- MATERIAL PROVIDED -
* * *
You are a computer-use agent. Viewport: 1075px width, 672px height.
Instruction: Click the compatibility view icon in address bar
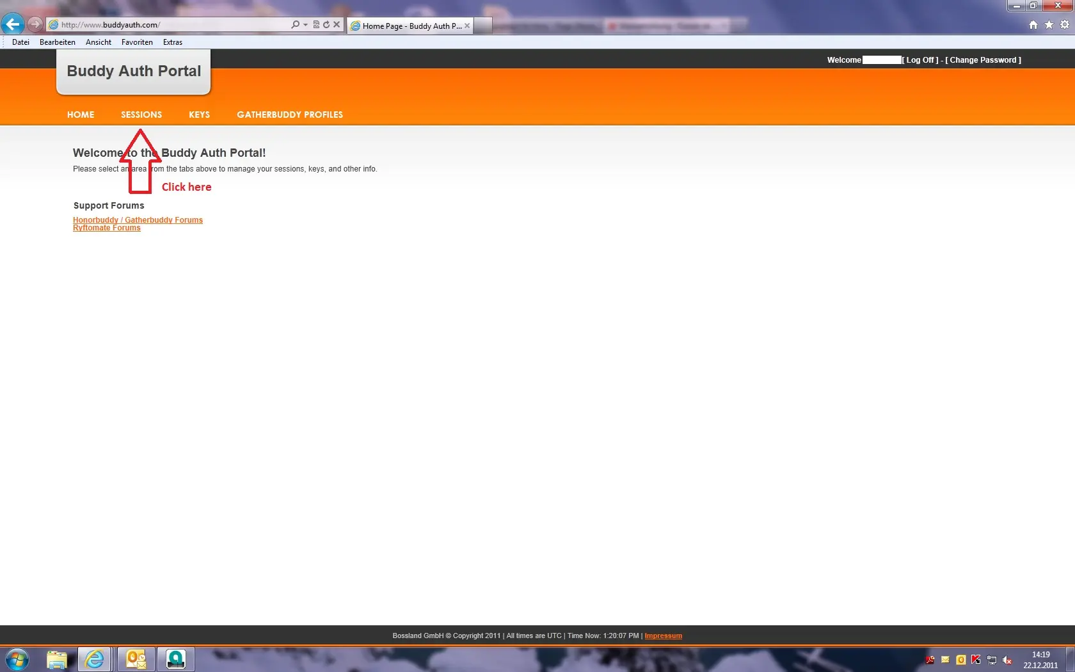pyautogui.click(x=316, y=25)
* * *
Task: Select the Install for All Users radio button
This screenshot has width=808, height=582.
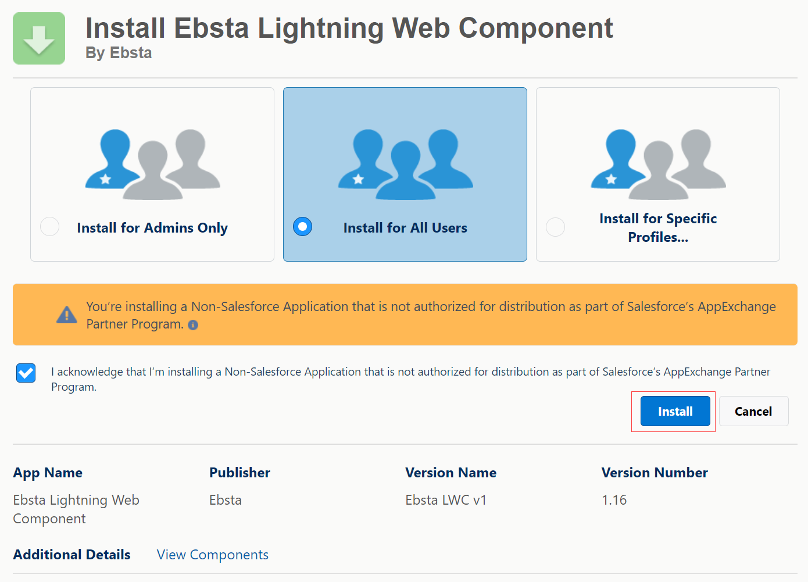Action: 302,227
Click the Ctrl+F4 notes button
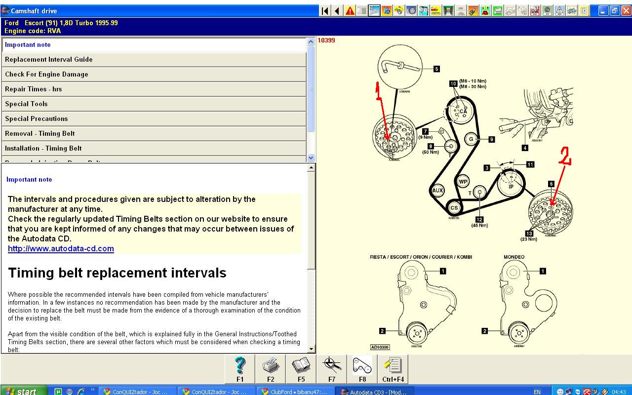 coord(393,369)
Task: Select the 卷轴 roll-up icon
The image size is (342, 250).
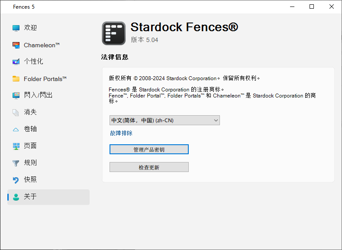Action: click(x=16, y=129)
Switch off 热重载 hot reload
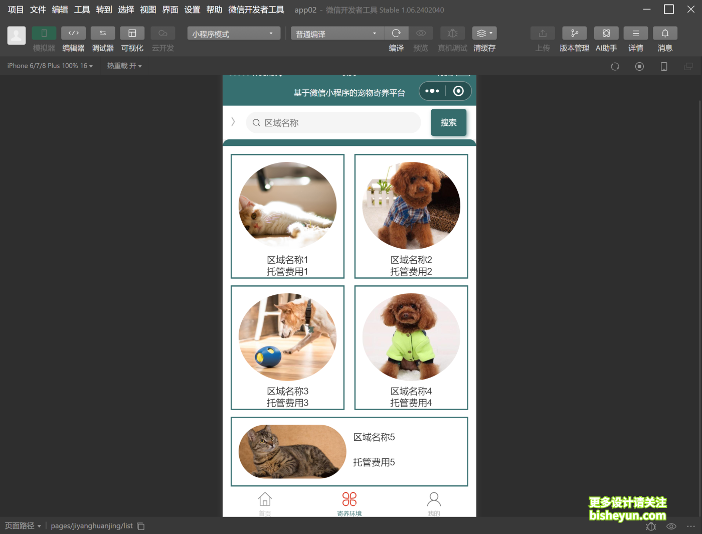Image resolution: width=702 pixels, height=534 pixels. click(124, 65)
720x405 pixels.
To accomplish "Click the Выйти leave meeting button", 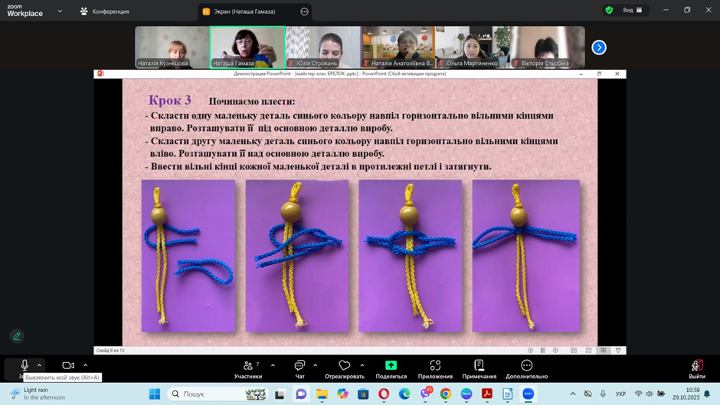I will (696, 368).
* * *
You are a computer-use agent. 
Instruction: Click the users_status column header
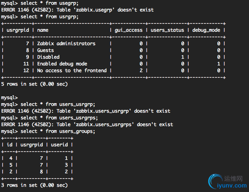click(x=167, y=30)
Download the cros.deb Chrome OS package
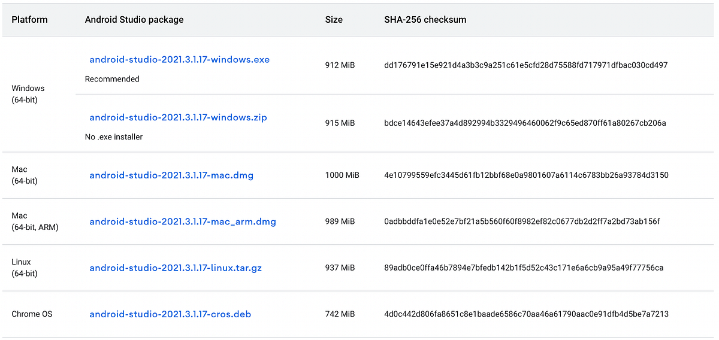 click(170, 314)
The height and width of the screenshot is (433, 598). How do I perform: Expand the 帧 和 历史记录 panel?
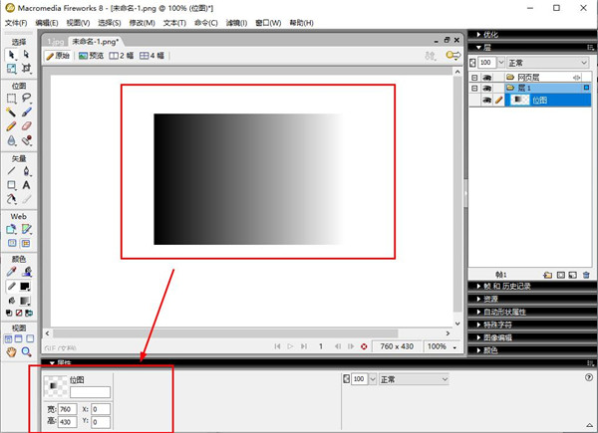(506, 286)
* * *
- EXERCISE -
From the entries above, pull out each line that includes "agent".

- EXERCISE OUTPUT -
You are a computer-use agent. Viewport: 1075px width, 672px height.
You are a computer-use agent. 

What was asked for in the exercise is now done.